Secondly, I need to do some operation with the mutual distances of every point in a cluster. To get these distances is easy like get one line of a pdist2 call, but for many points, this is a huge matrix.
So I'm using pdist() because the size is n*(n-1)/2 which is also big... For each cluster, I call pdist() and fill a new matrix like the one generated with pdist2 but without the diagonal of zeros. This way consumes less memory and only on pdist call for each cluster. I could compute the distances for each pair of points in a cluster but think it would be slow. Can you think of a faster way to do the folowing without sacrificing RAM?
function [] = compute_core_dist()
for ii=1:n_clusters
neighbors = clusteredX{ii};
D = pdist(X(neighbors,:));
n_neighbors = numel(neighbors);
distance_matrix = zeros(n_neighbors,n_neighbors-1);
for m = 1:n_neighbors
idx = [((2 * n_neighbors - (3:m+1)) .* (0:m-2) / 2 + m - 1), ((2 * n_neighbors - 2 - m) * (m-1) / 2 + (m:n_neighbors-1))];
distance_matrix(m,:) = D(idx);
end
numerator = sum((1./distance_matrix).^n_features,2);
core_distances(neighbors) = (numerator / (n_neighbors - 1)) .^(-1/n_features);
end
end
Lorenco Santos Vasconcelos
on 28 Oct 2022
For completeness, I'm sharing the entire function I'm trying to optimize for speed and memory.

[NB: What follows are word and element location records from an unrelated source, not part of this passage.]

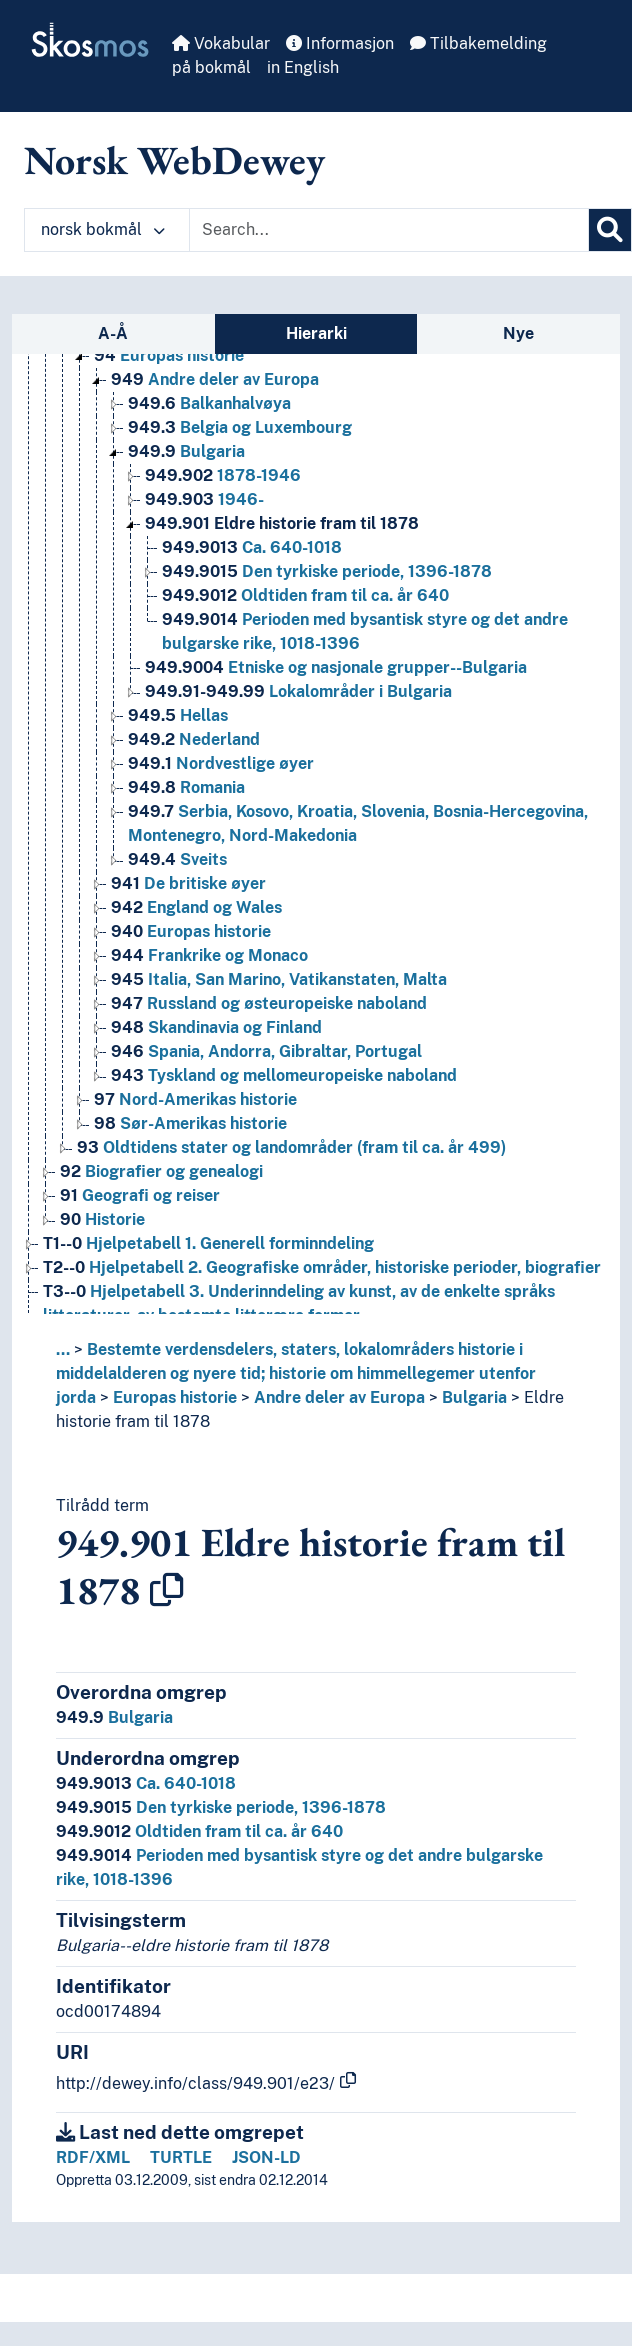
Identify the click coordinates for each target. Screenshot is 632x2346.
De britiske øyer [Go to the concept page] (188, 883)
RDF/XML (93, 2157)
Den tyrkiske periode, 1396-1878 (221, 1807)
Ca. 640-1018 (146, 1783)
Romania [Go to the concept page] (186, 787)
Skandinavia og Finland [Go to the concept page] (216, 1027)
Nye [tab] (518, 333)
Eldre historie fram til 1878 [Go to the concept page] (282, 523)
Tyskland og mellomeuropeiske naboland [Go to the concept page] (284, 1075)
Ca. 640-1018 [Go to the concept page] (252, 547)
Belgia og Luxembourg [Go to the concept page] (240, 427)
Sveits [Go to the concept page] (177, 859)
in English (303, 67)
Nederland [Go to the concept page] (194, 739)
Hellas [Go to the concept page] (178, 715)
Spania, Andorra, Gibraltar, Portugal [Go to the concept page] (266, 1051)
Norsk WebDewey (174, 160)
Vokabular (221, 43)
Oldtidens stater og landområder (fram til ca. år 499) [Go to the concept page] (291, 1147)
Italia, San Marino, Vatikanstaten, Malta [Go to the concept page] (279, 979)
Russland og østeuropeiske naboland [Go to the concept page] (269, 1003)
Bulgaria (474, 1397)
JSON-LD (266, 2157)
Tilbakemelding (478, 43)
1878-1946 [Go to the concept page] (223, 475)
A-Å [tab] (113, 333)
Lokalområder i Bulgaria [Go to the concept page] (298, 691)
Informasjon (340, 43)
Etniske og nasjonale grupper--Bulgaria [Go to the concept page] (336, 667)
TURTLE (181, 2157)
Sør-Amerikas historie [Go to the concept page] (190, 1123)
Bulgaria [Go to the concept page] (186, 451)
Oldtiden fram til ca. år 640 (199, 1831)
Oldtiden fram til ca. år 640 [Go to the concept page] (305, 595)
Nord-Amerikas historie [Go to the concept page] (195, 1099)
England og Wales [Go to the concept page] (196, 907)
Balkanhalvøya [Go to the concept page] (209, 403)
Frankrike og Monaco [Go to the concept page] (209, 955)
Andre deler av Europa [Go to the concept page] (215, 379)
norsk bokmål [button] (103, 229)
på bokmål (211, 67)
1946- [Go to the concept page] (204, 499)
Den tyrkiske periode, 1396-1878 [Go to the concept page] (327, 571)
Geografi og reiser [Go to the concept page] (140, 1195)
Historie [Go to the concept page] (102, 1219)
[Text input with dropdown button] (389, 230)
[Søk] (610, 230)
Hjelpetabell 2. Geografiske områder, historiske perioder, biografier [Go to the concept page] (322, 1267)
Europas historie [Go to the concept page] (169, 355)
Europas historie (175, 1397)
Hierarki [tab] (316, 333)
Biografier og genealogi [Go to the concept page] (161, 1171)
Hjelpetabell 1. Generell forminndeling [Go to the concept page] (208, 1243)
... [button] (63, 1349)
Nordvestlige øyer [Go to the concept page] (221, 763)
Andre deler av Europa (339, 1397)
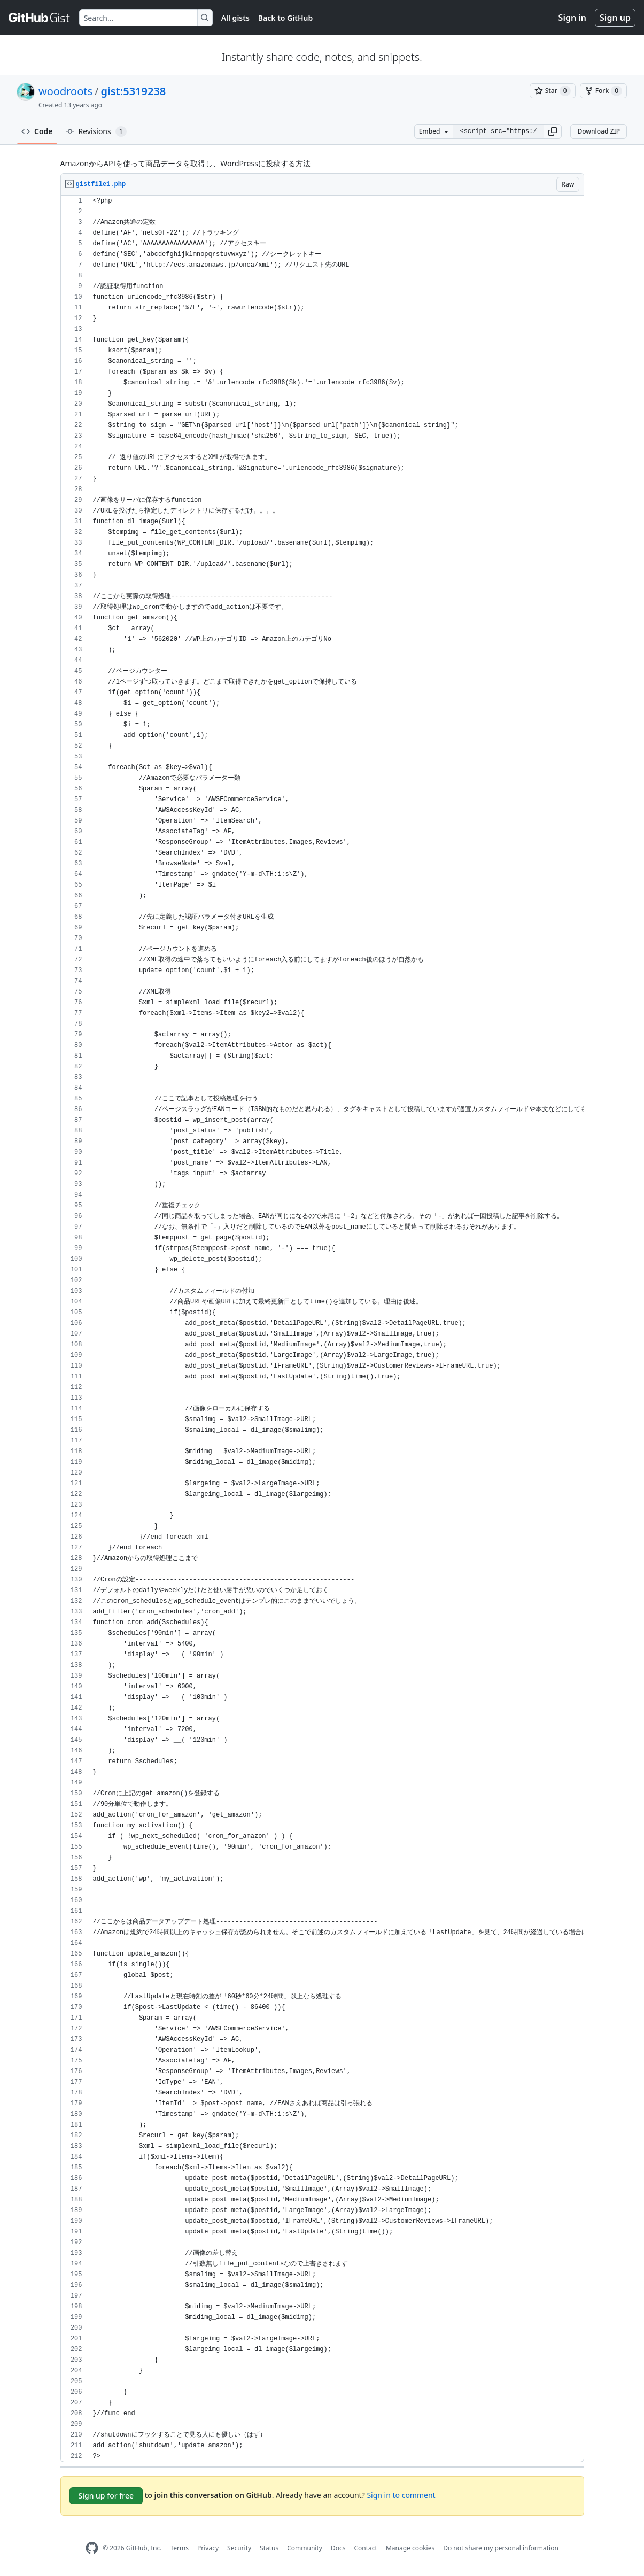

It receives a large matrix of zscored data X(n_samples,n_features) of sizes like 50,000 x 15 and also receives the array of labels for each sample in X and an array of the clusters. This big matrix is generated once in each worker with WorkerObjWrapper...
This data in X was clustered by a method like DBSCAN. I make a lot of combinations of clustering varying the features. Like 10.000 different clustering combinations and call this function DBCV2 to evaluate the quality of each one. So this function is heavy processing (like 80-100 seconds per call) and called multiple times (10.000 times), so I'm calling it from a parfor loop. That is the reason I need to save memory, because I was getting things like 40 GB on each worker. Now I reduced to 15-20 GB per worker.
So this is it. The trade off between fast vectorized code and low memory usage code but slow
Lorenco Santos Vasconcelos
on 28 Oct 2022
One more complement... The big trouble is in the first execution in all workers because they all start runing almost in the same time and all allocate lots of memory. Then, one each call of the function lasts a different time, the next iterations will not be at same time and not all workers will allocate memory togheter.
I think this can be resolved like delaying a little bit only the first execution of each worker? Can this be done? How could I apply different delay on only the first execution of each worker?